Not having a job has been pretty frustrating at times. I CHOSE to quit my previous job, so that I could take the time and consideration needed to find the right place of employment. However, it has taken MUCH longer than expected! (I know, I know...God is in control, not me.) I always say I'm one of those people who is MUCH more productive when I'm super busy. When I have too much free time on my hands, it's like...I don't know what to do...so I do nothing but think about what to do! sad/pathetic.... Being busy and having a jam-packed day is my comfort zone. In my world, there's no such thing as a to-do list with less than 15 bullets.
I never really thought this was a bad thing, but it has really been an issue this last month. Some days I have to work REALLY hard to convince myself to find SOMETHING productive to do instead of just sitting around and WISHING I had something useful to do...like...a job perhaps?? Anyway, last night in the shower I was thinking about how I can't wait to find a church home so that I can be fed and lifted up and equipped to go into the world! And that made me think about how I can't wait to find a JOB...so that I can once again be around people everyday. I've always felt that God has gifted me in ways that are most useful when I'm around a lot of people. Right now, I have no medium for reaching people. No circle of influence in this place. It's a frustrating feeling because I feel like I am not able to serve God in the ways that I want to ...and in the ways that I have known.

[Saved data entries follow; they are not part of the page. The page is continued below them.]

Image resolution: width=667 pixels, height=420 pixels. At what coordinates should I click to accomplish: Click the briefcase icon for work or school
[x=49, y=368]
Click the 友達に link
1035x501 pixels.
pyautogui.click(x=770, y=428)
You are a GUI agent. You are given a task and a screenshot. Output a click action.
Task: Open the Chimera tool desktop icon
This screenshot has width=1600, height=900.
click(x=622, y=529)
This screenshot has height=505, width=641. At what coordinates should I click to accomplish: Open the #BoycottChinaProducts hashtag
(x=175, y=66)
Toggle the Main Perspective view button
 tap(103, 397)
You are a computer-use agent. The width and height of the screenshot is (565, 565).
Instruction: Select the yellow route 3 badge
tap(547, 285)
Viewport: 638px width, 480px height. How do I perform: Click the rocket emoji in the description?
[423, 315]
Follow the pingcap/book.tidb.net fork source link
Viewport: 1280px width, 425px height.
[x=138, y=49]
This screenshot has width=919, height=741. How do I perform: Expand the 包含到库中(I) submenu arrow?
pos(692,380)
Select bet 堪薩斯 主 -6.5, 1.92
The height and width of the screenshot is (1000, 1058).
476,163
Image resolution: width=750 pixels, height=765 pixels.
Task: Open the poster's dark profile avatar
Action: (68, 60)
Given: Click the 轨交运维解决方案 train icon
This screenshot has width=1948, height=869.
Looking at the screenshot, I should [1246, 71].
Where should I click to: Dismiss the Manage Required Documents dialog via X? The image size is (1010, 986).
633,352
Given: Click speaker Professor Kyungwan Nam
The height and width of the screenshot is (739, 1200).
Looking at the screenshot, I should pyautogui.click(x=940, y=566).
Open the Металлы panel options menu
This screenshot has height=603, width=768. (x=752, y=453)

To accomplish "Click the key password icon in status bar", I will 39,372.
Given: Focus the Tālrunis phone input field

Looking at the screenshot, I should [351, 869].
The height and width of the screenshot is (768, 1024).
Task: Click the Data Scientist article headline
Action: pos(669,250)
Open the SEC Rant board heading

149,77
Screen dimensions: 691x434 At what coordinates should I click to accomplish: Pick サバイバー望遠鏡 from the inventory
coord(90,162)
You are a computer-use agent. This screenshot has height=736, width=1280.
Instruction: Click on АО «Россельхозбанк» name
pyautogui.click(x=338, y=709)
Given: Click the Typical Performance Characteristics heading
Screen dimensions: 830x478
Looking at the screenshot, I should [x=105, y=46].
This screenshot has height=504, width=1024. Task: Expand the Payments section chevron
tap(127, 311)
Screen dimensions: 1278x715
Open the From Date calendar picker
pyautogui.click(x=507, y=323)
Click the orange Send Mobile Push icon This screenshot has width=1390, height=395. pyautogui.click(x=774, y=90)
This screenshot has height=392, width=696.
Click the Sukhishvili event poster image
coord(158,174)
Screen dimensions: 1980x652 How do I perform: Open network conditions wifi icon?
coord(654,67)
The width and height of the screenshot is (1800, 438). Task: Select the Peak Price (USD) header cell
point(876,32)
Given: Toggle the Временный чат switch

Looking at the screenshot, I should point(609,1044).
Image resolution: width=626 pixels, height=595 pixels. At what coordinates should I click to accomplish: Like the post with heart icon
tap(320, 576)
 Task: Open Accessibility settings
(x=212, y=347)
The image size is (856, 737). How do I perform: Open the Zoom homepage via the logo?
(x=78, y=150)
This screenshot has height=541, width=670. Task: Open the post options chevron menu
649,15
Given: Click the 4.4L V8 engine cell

That got me to thinking about how I have felt a little bit like I'm flailing in my spiritual life. I'm not in the midst of some blatant spiritual warfare that is weighing on my heart every second...I just feel a little stagnant. In thinking so much about DOING, I have neglected myself. It's funny to think that neglecting myself is actually a very SELFISH thing. God has given me this time of few commitments, and I have not made it useful to Him. What I have seen as an unfortunate situation is really a BLESSING from God. Not once in this last month have I just busted out my bible, sat in silence and said, "okay God, show me somethin..." I have been too caught up in being "bored." How pathetic am I? I don't know WHY it took me this long to realize that I am being blessed with the gift of time. AN AMAZING gift whose face I have RARELY seen in my life. When I don't have it, I LONG for it...now that I have it, I have been completely blind to see it. Stupid Satan... always making me feel dumb for falling for your little tricks.
Thank You Lord for not giving up on me!
Anyway, a shout out to my Awesome Father who, once again, has humbled me, blessed me and been miiighty patient with me!
3 comments:
:)
girl, that's strong....
Totally understand. It's like we need things to "do" all the time or we feel worthless, when really, all we need is our Father who gives us all the worth in the world! It's times like that that remind me that His faithfulness is enough - it's all that matters. My deeds are worthless. I know he will use you around bunches of people really soon because that is your calling, but until then, stay equiped! I love you woman! Thanks for sharing :) See, you are totally still touching people.